■ Passage to read:
** START **
Sarah Glynn
Like other followers of the Kurdish Freedom Movement, I have been watching and listening to the new video put out by the Hunergeha Welat studio in Qamishli for this week’s International Women’s Day. Stranên Kezîya Sor: Jin Jiyan Azadî is a twenty-minute musical allegory of Abdullah Öcalan’s women’s science, which he calls jineology.
It begins in an idealised prehistory, where women live in harmony with nature. This is brutally interrupted by patriarchy – in the form of violent, black-hooded men and of the state (denoted by a police riot shield) – before the women’s movement throws off symbolic burkas to create a new harmony built on women’s strength and femininity. (Much of the filming was done in Raqqa, former capital of the so-called Islamic State. Kezîya Sor, meaning red braid, references Sakine Cansiz and her hennaed hair.) Disappointingly, there is no attempt to show the simultaneous emergence of a new man, though this is a vital part of Öcalan’s philosophy, as well as of a sustainable society. Disappointingly, too, although almost all the performers are women, the director, composer, and lyricists are all men. Perhaps they are the feminist men missing from the on-screen action, but the video’s message is diluted without women in these key roles.
** END **
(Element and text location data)
** START **
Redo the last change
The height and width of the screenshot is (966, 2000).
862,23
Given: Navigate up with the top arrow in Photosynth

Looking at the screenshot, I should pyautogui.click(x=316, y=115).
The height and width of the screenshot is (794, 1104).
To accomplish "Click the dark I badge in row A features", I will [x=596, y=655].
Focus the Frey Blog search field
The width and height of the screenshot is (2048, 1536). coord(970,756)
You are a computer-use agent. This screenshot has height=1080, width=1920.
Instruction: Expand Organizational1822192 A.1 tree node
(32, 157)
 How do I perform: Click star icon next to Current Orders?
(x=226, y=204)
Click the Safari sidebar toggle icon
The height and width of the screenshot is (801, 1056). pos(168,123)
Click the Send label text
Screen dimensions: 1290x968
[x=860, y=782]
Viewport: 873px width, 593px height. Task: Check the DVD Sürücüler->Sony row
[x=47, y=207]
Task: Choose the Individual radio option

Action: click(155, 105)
** END **
■ Required tasks:
1. According to the passage about the Women's Day video, which roles in making the video were all held by men? List them.
2. Copy the entries, beginning at the line that contains "The height and width of the screenshot is (794, 1104)." and ending with the final line of the entries.

■ Results for the exercise:
1. director, composer, lyricists

2.
The height and width of the screenshot is (794, 1104).
To accomplish "Click the dark I badge in row A features", I will [x=596, y=655].
Focus the Frey Blog search field
The width and height of the screenshot is (2048, 1536). coord(970,756)
You are a computer-use agent. This screenshot has height=1080, width=1920.
Instruction: Expand Organizational1822192 A.1 tree node
(32, 157)
 How do I perform: Click star icon next to Current Orders?
(x=226, y=204)
Click the Safari sidebar toggle icon
The height and width of the screenshot is (801, 1056). pos(168,123)
Click the Send label text
Screen dimensions: 1290x968
[x=860, y=782]
Viewport: 873px width, 593px height. Task: Check the DVD Sürücüler->Sony row
[x=47, y=207]
Task: Choose the Individual radio option

Action: click(155, 105)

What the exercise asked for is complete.